» Text section:
Algorithm Approach Seen to Accurately Detect High-Grade Breast Cancers in Early Study

Algorithm Approach Seen to Accurately Detect High-Grade Breast Cancers in Early Study

An approach used to detect damage in underwater marine structures may make identifying high-grade breast cancer cells in  histopathology images easier — and more accurate.

The study, “Automated Segmentation of Nuclei in Breast Cancer Histopathology Images,” published in PLOS One, was a result of joint work by doctors, engineers, and mathematicians from India and Ireland, and may move breast cancer screening one step closer to being an automated process.

Currently, breast cancer diagnosis requires the use of the Blood-Richardson grading system. This relies on visual assessments by pathologists, who look at tumor sections under a microscope and grade the tumor according to their observations. But like any human-based assessment, this grading system is subjected to disparities — different pathologists can assign different grades to the same tumor, so patients may not be getting the most appropriate treatment.

» Data:
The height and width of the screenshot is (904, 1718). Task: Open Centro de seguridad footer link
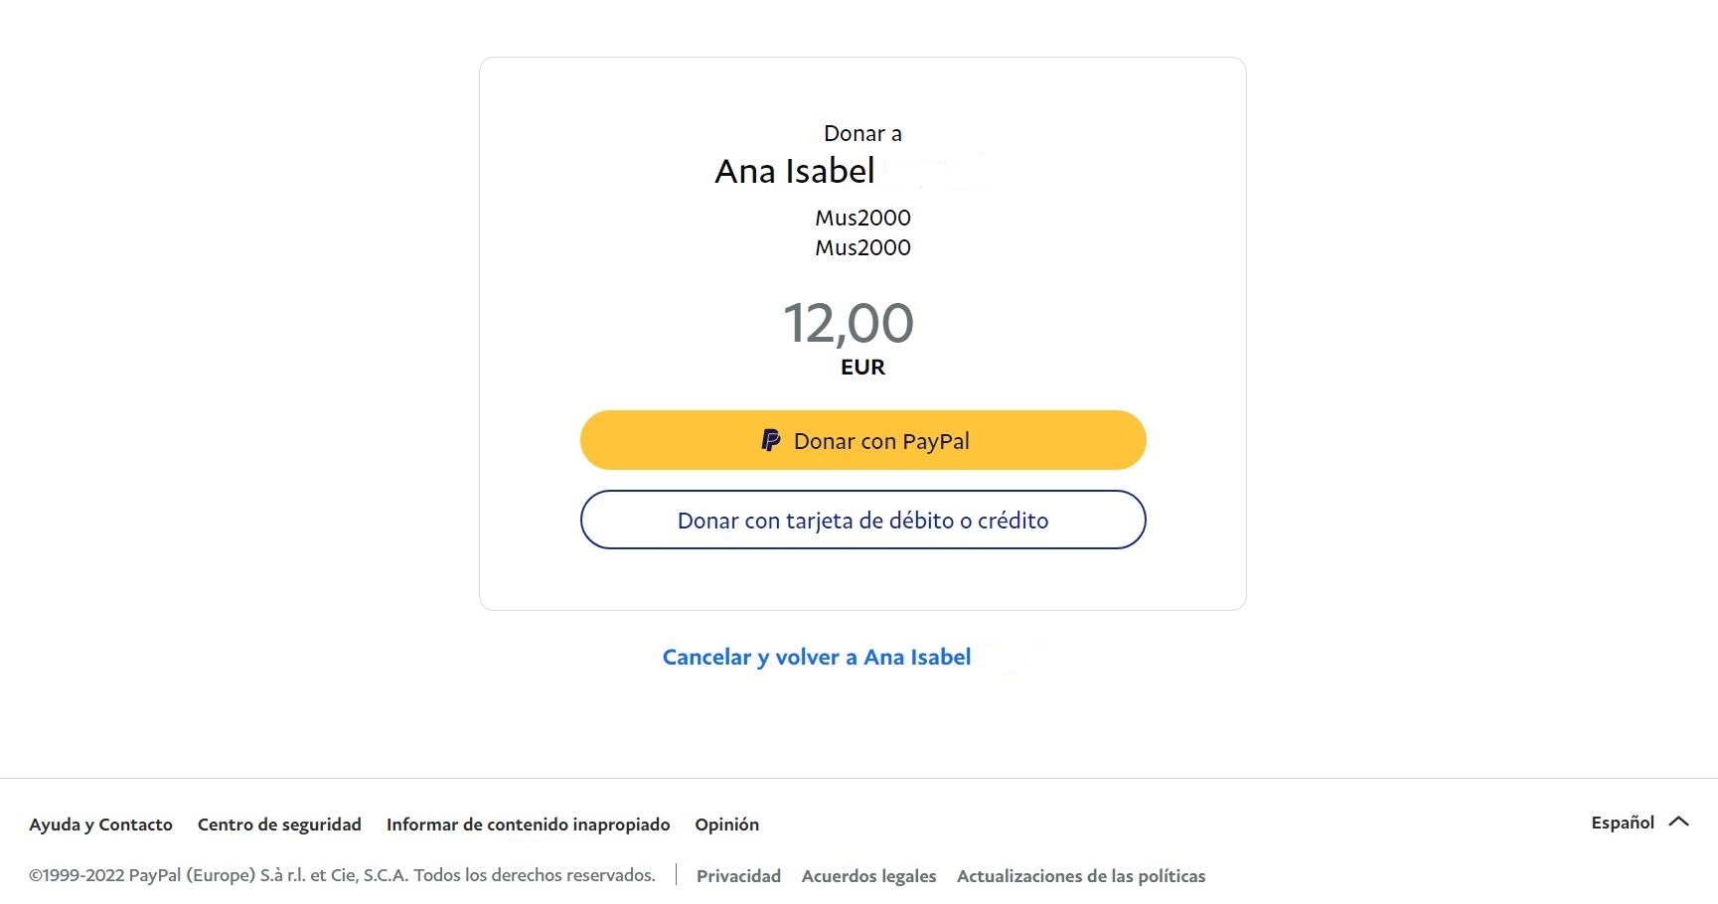tap(279, 825)
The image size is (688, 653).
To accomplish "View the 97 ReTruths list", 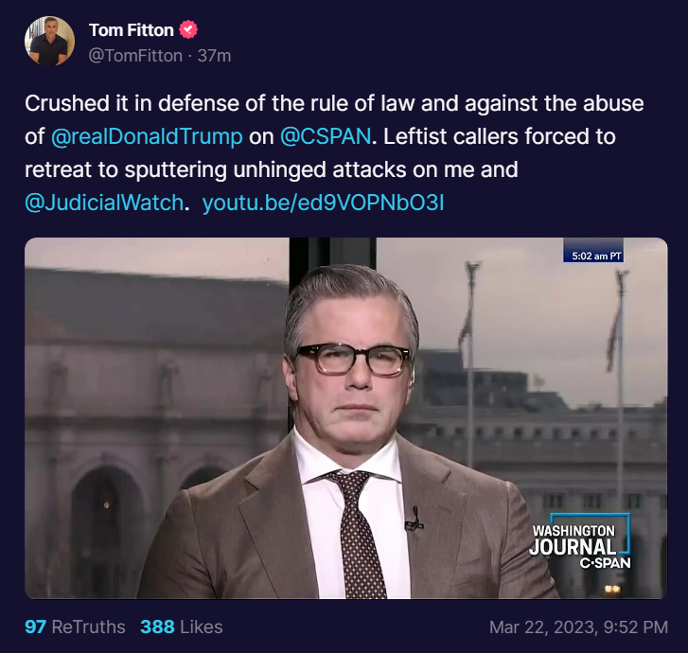I will 75,627.
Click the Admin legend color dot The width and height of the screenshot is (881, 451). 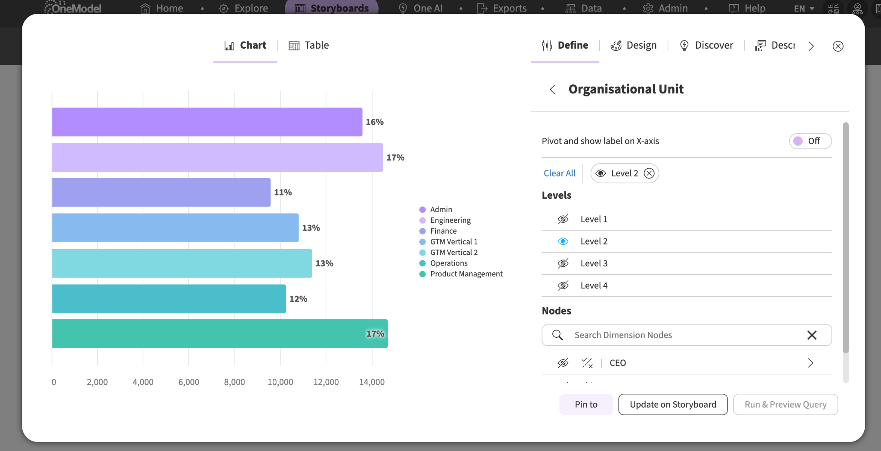[422, 210]
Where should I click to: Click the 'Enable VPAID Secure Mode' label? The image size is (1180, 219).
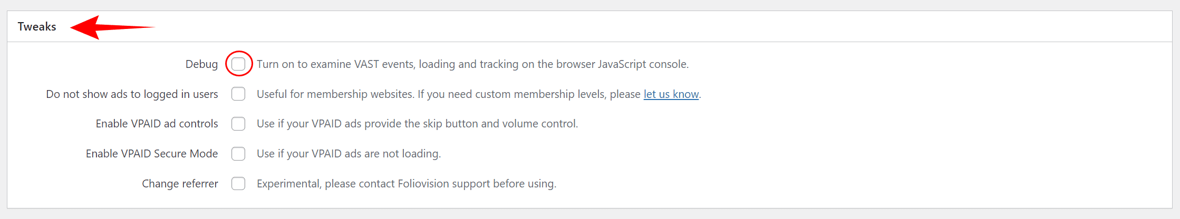[x=152, y=154]
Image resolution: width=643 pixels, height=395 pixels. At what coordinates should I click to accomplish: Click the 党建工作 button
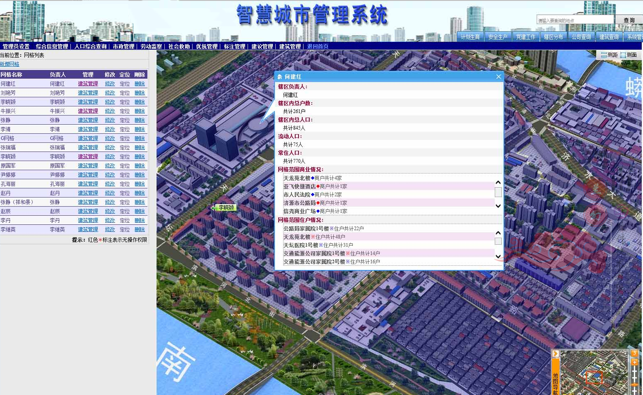coord(526,36)
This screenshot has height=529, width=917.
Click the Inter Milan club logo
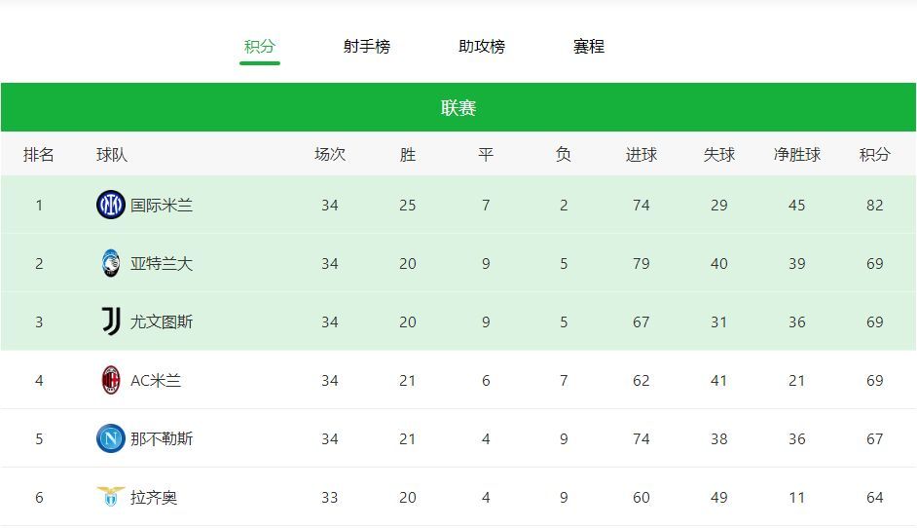(111, 205)
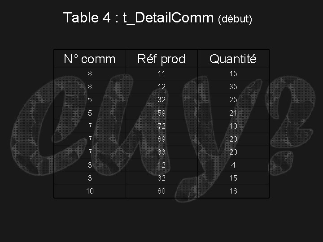Screen dimensions: 323x242
Task: Click Quantité cell with value 21
Action: pos(233,113)
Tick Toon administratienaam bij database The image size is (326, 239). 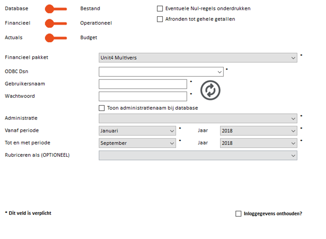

» Activity 1:
Answer these questions from the article on breast cancer detection:
(a) What was the approach in the study originally used to detect?
(b) In which journal was the study published?
(c) Which two countries were the study's doctors, engineers, and mathematicians from?
» Activity 2:
Duplicate the part of the article on breast cancer detection starting at "Currently, breast cancer diagnosis requires" and ending at "most appropriate treatment.".
» Activity 3:
Write the next part of the article on breast cancer detection, beginning after its last sentence.
The rows have no connection to the article on breast cancer detection.

» Result 1:
(a) Damage in underwater marine structures.
(b) PLOS One.
(c) India and Ireland.

» Result 2:
Currently, breast cancer diagnosis requires the use of the Blood-Richardson grading system. This relies on visual assessments by pathologists, who look at tumor sections under a microscope and grade the tumor according to their observations. But like any human-based assessment, this grading system is subjected to disparities — different pathologists can assign different grades to the same tumor, so patients may not be getting the most appropriate treatment.

» Result 3:
Researchers have tried to automate the process with digital slide scanners and image-processing methods. But with high-grade breast cancers, whose cells cluster and overlap, these methods have not worked well.

With a little adaptation, the new method, previously used to detect damaged surface areas or underwater marine structures like bridge piers, off-shore turbine platforms, and pipelines, seems to have the potential to overcome those difficulties.

To apply the method to histopathology images of breast cancer tissues, the researchers used an algorithm to detect nuclei boundaries, which allowed them to accurately grade the tumors.  Specifically, they  considered the likelihood of each point in a histopathology image being near a cell center or boundary, then used a belief propagation algorithm to trace the most suitable cellular boundaries.

“Detection of cancerous nuclei in high-grade breast cancer images is quite challenging and this work may be considered as a first step towards automating the prognosis,” professor Joy John Mammen, head of Department of Transfusion Medicine & Immunohaematology from the Christian Medical College, in Vellore, India, said in a news release.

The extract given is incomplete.